Donna Marie Seyfried graduated from Lehigh University with a B.S. in Microbiology. Her professional career began as a microbiologist for the E.I. Dupont de Nemours Company.
Seyfried joined Perkin-Elmer in 1985. From 1990 to 1993, she served as Business Director for Biotechnology Instrument Systems. In 1994, she was appointed Director of Corporate
Business Development and Strategic Planning. She was responsible for managing the development, commercialization, and marketing of the PCR business as part of the Perkin-Elmer
Cetus JointVenture, and the subsequent strategic alliance with Hoffman-LaRoche. She was also instrumental in the Perkin-Elmer Applied Biosystems merger.
After receiving his B.S. from Bates College in 1972 and his Ph.D. from Purdue University in 1976, John J. Sninsky accepted a postdoctoral fellowship from the Departments
of Genetics and Medicine at the Stanford University School of Medicine. In 1981, he accepted an assistant professorship at the Albert Einstein College of Medicine. He joined
the Cetus Corporation in 1984 as a Senior Scientist in the Department of Microbial Genetics. In 1985, he was appointed Director of the Diagnostics Program and of the Department
of Infectious Diseases. In 1988, he was promoted to Senior Director of both of those departments. Sninsky transferred to Roche Molecular Systems in 1991 to serve as Senior
Director for Research. Robert Watson, who joined Cetus in 1977, was a Research Investigator with Roche Molecular Systems, working on nucleic acid-based diagnostics.
Thomas J. White graduated from John Hopkins University in 1967 with a B.A. in Chemistry. After serving for four years as a Peace Corps volunteer in Liberia, he received
his Ph.D. in Biochemistry from the University of California, Berkeley in 1976. In 1978, he joined the Cetus Corporation as a scientist, and was promoted to Director of Molecular
and Biological Research and Associate Director of Research and Development in 1981. He was appointed Vice-President of Research in 1984. He transferred to Roche Diagnostics
Research in 1989 to serve as Senior Director and in 1991 was appointed Vice-President of Research and Development of Roche Molecular Systems and Associate Vice-President of
Hoffman-LaRoche, Incorporated. Joseph Widunas, who graduated from the University of Illinois with a degree in engineering in 1975, came to Cetus in 1981 as a sound engineer.
Later, as Director of new product development for Colestech Corporation, Hayward, California, he was instrumental in the development of the second Mr. Cycle prototype, "Son
of Mr. Cycle."
Timothy M. Woudenberg received his B.S. in Chemistry from Purdue University in 1980. He worked as an electronics design engineer for Mulab Incorporated from 1980 to 1982.
He served as a teaching and research assistant at Tufts University from 1982 to 1987 and there completed his Ph.D. in Physical Chemistry in 1988. He joined Perkin-Elmer in
1987 as an engineer in the Instrument Division of the Biotechnology Department.
Also interviewed were Perkin-Elmer's Robert P. Regusa, biotechnology systems engineering manager for the biotechnology group responsible for the development of the thermocycler
instrumentation; Robert L. Grossman, an engineer at Perkin-Elmer, involved with the design and manufacture of the thermocycler line; Senior Marketing Specialist Leslie S.
Kelley; as well as Cetus' Senior Scientist, Richard Respess.

-.-.-

EXERCISE A. Translate this sentence from the biographical text into German: "Timothy M. Woudenberg received his B.S. in Chemistry from Purdue University in 1980."
EXERCISE B. From the biographical text, extract the passage starting at "After receiving his" and ending at "nucleic acid-based diagnostics.".
Rely solely on the biographical text when responding.

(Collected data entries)
-.-.-

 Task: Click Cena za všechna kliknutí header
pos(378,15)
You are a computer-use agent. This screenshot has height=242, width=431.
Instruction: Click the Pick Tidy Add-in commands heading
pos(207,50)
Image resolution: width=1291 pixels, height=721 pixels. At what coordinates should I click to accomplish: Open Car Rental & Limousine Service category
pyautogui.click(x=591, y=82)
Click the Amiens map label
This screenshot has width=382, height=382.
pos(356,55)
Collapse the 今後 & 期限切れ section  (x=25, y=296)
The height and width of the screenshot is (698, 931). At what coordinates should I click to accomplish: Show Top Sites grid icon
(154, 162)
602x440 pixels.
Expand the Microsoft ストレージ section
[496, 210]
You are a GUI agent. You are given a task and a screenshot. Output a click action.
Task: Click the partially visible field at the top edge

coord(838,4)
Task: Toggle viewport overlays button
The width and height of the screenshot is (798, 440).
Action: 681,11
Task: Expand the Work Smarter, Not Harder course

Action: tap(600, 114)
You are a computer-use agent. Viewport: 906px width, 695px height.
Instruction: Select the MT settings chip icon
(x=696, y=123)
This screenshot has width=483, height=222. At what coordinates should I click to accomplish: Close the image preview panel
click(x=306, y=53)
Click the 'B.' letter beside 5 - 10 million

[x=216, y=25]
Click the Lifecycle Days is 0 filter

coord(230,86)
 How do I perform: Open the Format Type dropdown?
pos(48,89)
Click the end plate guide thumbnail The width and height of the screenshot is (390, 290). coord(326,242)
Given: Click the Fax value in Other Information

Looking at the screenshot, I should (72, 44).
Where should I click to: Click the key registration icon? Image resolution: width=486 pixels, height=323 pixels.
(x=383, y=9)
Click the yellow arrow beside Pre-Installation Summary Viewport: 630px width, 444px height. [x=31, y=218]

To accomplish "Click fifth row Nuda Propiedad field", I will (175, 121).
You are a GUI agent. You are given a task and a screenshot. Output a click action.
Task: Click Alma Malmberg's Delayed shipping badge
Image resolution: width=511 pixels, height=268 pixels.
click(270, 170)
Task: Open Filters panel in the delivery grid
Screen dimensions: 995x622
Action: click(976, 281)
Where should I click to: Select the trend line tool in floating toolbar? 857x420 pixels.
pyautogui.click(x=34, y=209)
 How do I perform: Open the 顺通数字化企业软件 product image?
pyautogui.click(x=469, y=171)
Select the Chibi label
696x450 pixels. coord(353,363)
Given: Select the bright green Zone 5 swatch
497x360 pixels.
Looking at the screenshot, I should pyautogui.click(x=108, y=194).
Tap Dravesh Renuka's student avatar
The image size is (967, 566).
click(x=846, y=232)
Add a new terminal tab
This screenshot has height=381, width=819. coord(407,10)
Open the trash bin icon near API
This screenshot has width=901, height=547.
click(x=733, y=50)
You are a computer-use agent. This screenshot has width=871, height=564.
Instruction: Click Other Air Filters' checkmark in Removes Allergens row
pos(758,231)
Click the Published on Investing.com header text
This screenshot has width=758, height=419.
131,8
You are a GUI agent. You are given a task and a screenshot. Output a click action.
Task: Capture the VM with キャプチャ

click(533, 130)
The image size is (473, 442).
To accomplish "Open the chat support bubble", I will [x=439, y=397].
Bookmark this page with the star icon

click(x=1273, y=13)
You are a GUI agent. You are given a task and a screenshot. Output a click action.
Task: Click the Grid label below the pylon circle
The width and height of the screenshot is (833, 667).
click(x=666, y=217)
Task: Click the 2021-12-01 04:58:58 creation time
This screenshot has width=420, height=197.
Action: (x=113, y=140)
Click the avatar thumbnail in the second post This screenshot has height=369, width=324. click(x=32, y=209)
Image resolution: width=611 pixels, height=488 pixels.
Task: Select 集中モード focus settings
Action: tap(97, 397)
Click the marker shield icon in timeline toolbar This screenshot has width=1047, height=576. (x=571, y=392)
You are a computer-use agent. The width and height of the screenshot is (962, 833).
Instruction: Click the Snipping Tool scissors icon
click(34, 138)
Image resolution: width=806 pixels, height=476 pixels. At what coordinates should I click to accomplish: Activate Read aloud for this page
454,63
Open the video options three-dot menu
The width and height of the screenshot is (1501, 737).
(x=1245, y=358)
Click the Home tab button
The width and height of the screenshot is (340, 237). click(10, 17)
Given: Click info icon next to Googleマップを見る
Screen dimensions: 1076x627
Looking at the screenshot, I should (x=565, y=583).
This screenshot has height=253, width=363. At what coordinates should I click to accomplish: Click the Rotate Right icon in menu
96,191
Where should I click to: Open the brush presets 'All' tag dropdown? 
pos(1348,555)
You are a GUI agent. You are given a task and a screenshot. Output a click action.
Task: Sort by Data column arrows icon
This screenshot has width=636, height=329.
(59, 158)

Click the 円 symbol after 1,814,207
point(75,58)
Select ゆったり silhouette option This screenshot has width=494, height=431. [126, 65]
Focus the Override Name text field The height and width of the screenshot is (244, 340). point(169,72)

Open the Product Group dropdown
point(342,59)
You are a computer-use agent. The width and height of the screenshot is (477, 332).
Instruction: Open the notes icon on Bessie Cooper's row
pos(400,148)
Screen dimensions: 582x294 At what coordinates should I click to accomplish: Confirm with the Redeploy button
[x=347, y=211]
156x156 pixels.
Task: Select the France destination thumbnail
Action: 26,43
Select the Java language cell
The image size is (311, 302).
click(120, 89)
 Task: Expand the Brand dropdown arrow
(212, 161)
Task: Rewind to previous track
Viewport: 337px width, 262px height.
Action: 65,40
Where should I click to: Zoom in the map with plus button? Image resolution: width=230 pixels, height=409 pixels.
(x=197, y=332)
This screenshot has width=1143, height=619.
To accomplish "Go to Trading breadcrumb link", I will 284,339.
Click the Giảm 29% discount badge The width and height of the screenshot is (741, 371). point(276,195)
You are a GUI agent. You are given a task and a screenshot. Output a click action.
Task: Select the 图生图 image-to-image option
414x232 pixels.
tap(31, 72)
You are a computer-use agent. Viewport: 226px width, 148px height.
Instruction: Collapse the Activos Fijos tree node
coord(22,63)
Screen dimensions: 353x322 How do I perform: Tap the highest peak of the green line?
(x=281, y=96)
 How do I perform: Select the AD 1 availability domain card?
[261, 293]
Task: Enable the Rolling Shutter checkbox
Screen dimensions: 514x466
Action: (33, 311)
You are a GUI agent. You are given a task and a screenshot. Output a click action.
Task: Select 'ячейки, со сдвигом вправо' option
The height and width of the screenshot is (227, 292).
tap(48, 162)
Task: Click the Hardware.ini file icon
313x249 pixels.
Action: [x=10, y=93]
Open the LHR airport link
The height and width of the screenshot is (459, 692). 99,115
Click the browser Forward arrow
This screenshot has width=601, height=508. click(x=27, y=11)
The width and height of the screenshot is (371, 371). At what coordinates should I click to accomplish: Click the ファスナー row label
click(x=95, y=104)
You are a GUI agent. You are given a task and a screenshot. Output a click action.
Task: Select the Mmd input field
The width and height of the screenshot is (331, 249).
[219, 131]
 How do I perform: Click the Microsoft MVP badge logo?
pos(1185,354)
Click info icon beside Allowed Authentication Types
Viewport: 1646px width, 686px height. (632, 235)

-.-.-

EXERCISE RESULT A. Timothy M. Woudenberg erhielt 1980 seinen B.S. in Chemie von der Purdue University.

EXERCISE RESULT B.
After receiving his B.S. from Bates College in 1972 and his Ph.D. from Purdue University in 1976, John J. Sninsky accepted a postdoctoral fellowship from the Departments
of Genetics and Medicine at the Stanford University School of Medicine. In 1981, he accepted an assistant professorship at the Albert Einstein College of Medicine. He joined
the Cetus Corporation in 1984 as a Senior Scientist in the Department of Microbial Genetics. In 1985, he was appointed Director of the Diagnostics Program and of the Department
of Infectious Diseases. In 1988, he was promoted to Senior Director of both of those departments. Sninsky transferred to Roche Molecular Systems in 1991 to serve as Senior
Director for Research. Robert Watson, who joined Cetus in 1977, was a Research Investigator with Roche Molecular Systems, working on nucleic acid-based diagnostics.